Write the reply that comes next in the forum thread about building hills in aquarium substrate, picking up from where it stops.

* **Excerpt**:
******

# "hills" in substrate?



## austinramirez (Dec 21, 2009)

the eggcrate used is plastic louver, such as this -->
http://www.goodmart.com/products/lo...-2-x-1-2-x-3-8-in-lipl21-24wf.htm?source=gsGM

any obstruction can cause "dead" space in an aquarium, but good filtration can always overcome that. the vortex flow created by lily pipes has been the best way for me to have a current throughout the tank.but for hills,
I know some people do put rocks under the substrate (even in nanos, they just use smaller rocks) or most commonly, the hills are built around the rocks in the hardscape.otherwise hills without support, as you know, just level off over time


----------



## JamesHockey (Nov 10, 2010)

Wanna split the cost and buy a case, only like 90 bucks each!!!!! Jk


----------



## offpath (Jan 18, 2009)

james7139 said:


> Wanna split the cost and buy a case, only like 90 bucks each!!!!! Jk


Just go to Lowes, Home Depot, or your local craft store. It's like $5 per sheet.


----------



## Navigarden (Jun 25, 2010)

wow that is much more clear! Thank you for the help. Would I need to overlay the crate with some sort of mesh?


----------



## austinramirez (Dec 21, 2009)

******

* **Data extract**:
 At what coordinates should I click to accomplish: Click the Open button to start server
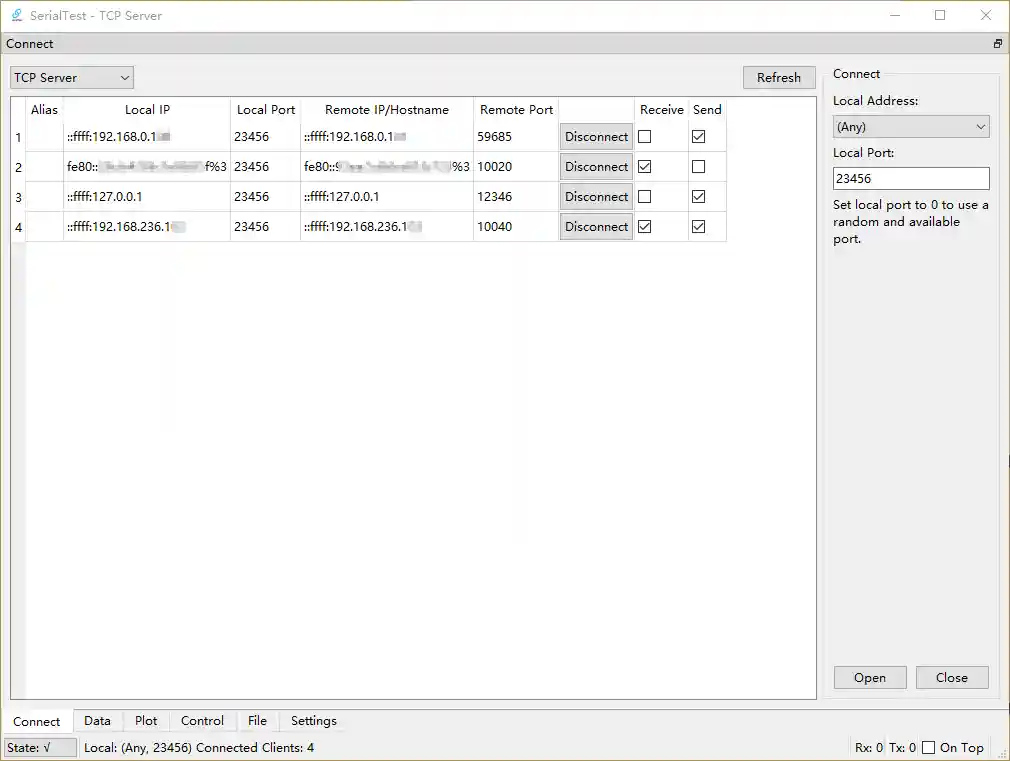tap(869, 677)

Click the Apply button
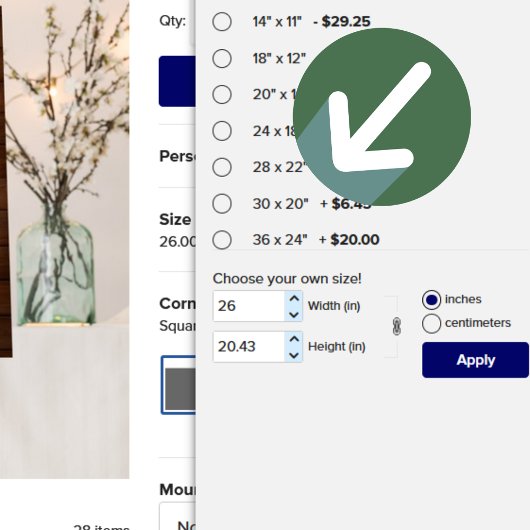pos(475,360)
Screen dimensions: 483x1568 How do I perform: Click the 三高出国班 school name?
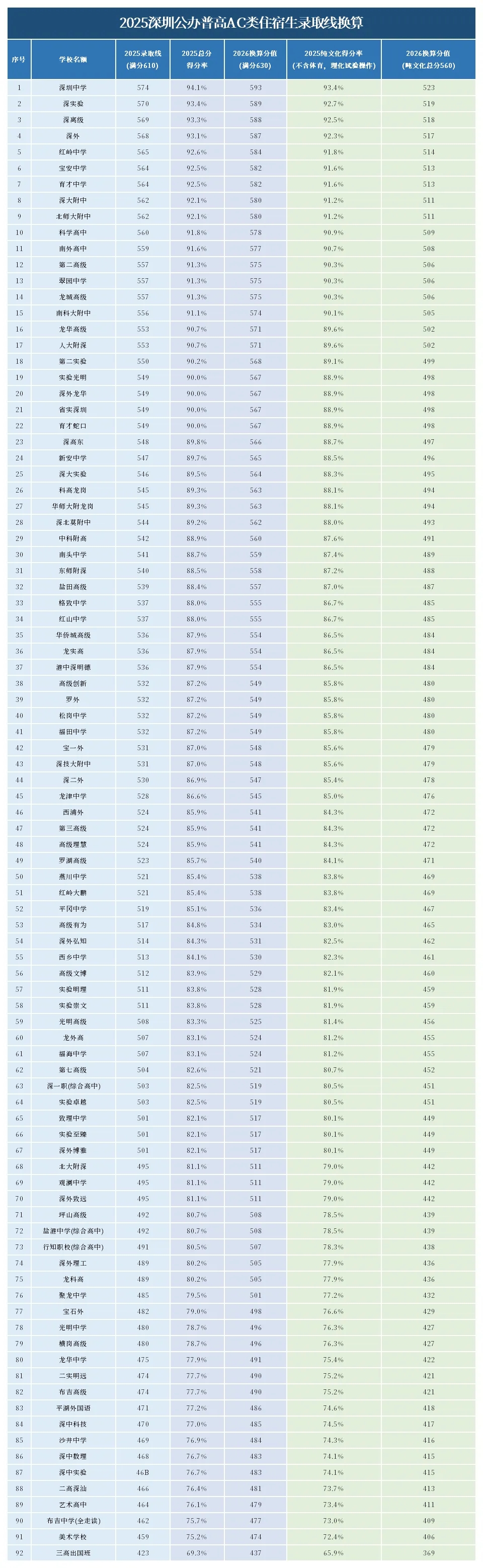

******

* **Exercise response**:
no, the substrate will fill in the gaps just fine by itself.good luck! roud:


----------



## Hilde (May 19, 2008)

For a nano I would get the cross stitch material from fabric store or Wal-Mart (some still have it). Put a lot of pebble under it. Hardware stores have bag of pebbles for $3.


----------



## Kibblemania1414 (Feb 1, 2011)

the substrate will not fill the gaps if you have a rock there, try putting a low amount of substrate on like, the left. then put a rock or two to make a barrier, then fill the other side. trust me it kinda works and i know what you are talking about. hills only last for a certain amount of time (phooey) but oh well.


----------



## Hilde (May 19, 2008)

Kibblemania1414 said:


> the substrate will not fill the gaps if you have a rock there


If you use very small rocks dirt and water will get between. This is what I do with potted plants.


----------



## ckarr (Nov 14, 2010)

offpath said:


> Just go to Lowes, Home Depot, or your local craft store. It's like $5 per sheet.


 I think you're getting this confused with plastic canvas from the craft store. Egg crate is closer to $14 a sheet at Lowes.


----------



## RickRS (Dec 31, 2010)

Jumping in, as well, with a question: How exactly will the egg crate help you build up a hill? Mound up a hill, then embed the crate into the surface to stabilize? Stack crates cut to size like contour lines on a map and then add the gravel?

And, if the egg crate is embedded into the gravel, what would prevent the white plastic from becoming exposed if the gravel flatten outs?

As for finding the egg crate panels, Navigarden, look in the lighting section at Lowes and Home Depot. They are used as "light diffusion" panels for recessed flurorescent lighting fixtures and are plastic 2 x 4 foot panels, normally silver or white colored.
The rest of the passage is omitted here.